Doch die Praxis des „Schul-TÜV“, wie er nach dem Start vor sieben Jahren bald genannt wurde, wird der Theorie oft nicht gerecht. Alle vier Jahre, so hatte es Ministerin Barbara Sommer (CDU) 2006 angekündigt, sollten Experten die Schulen aufsuchen, um die Qualität zu begutachten und den Weg zu mehr Selbstständigkeit zu begleiten. Heute muss Sommers Nachfolgerin Sylvia Löhrmann (Grüne) bilanzieren, dass jede Schule gerade mal alle 16 Jahre mit einer Inspektion rechnen kann.
Erst 3040 der 6500 Schulen in NRW wurden untersucht. Löhrmann will erreichen, dass die Analyse künftig alle fünf Jahre stattfindet. Lehrerverbände sehen allerdings ein Personalproblem, da die Bezirksregierungen nur 90 Inspektoren bereitstellen. Zwei- bis dreiköpfige Teams kündigen ihren Besuch vorher an und halten sich in der Regel drei Tage in einer Schule auf, um individuelle Förderung, Arbeitsklima oder Führungskultur zu beurteilen.
Der Wissenschaftler spricht von „Schwiegermutter-Effekt“
Der Berliner Bildungsforscher Professor Hans Pant sieht das größte Manko aber an anderer Stelle. Der Wissenschaftler spricht von einem „Schwiegermutter-kommt-Effekt“ an den Schulen. „In der Aufräumphase zwischen Ankündigung und Besuch passiert viel – danach wenig“, sagt er. Soll heißen: Die Hoffnung, dass die ungeliebten Inspektoren vom Amt schnell wieder verschwinden, lässt eine nachhaltige Verbesserung oft gar nicht zu. Auch Peter Silbernagel, Chef des Philologenverbands, hatte frühzeitig den „Zirkus für drei Tage“ kritisiert.
„Wir wollen, dass die Schulen die Qualitätsanalyse nicht als lästige Pflichtübung empfinden“, sagt Löhrmann deshalb. Sie will mehr Eigenverantwortung. Nur Stärken und Schwächen festzustellen, sei zu simpel. Die Inspektoren sollen die Schulen intensiver anleiten, selbst guten Unterricht mit eigenen pädagogischen Schwerpunkten zu entwickeln. Außerdem sollen die Ergebnisse des Qualitäts-Checks „passgenauer“ ausgewertet werden.

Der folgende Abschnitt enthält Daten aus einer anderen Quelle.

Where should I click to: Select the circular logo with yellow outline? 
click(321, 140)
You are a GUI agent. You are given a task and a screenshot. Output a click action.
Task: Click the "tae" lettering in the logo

Für Angst und Scham sei in diesem Prozess kein Platz, betont Löhrmann. Das erfordert Umdenken.Christa Jakobs, die Essener Lehrerin, berichtet von Kollegen, für die sich mit der Schulinspektion „das Trauma des Referendariats“ wiederholt, als bei angehenden Lehrern der Fachleiter hinten in der Klasse saß und den Unterricht beobachtete. Manche Schulleiter steckten zudem mit ihrer Nervosität das Kollegium regelrecht an: „Dann beginnt das große Nervenflattern.“
Um dem Vorwurf überbordender Bürokratie zu begegnen, dämmt das Land die Papierflut ein. Zur Vorbereitung der Qualitätsanalyse sollen Schulen nur noch vier - statt bisher 21- Bereiche dokumentieren: das Schulprogramm, interne Lehrpläne, Grundsätze der Leistungsbewertung und das Fortbildungskonzept. Auch der „Unterrichtsbeobachtungsbogen“ für die Inspektoren wird entschlackt: Ob ein Lehrer mit Fehlern der Schüler konstruktiv umgeht, ob er selbst ein Sprachvorbild ist oder die Stunde pünktlich beginnt, wird nur noch klar mit Ja oder Nein angekreuzt. Prüfen lässt Löhrmann außerdem, ob der Besuch des Schul-TÜV auf zwei Tage verkürzt werden kann.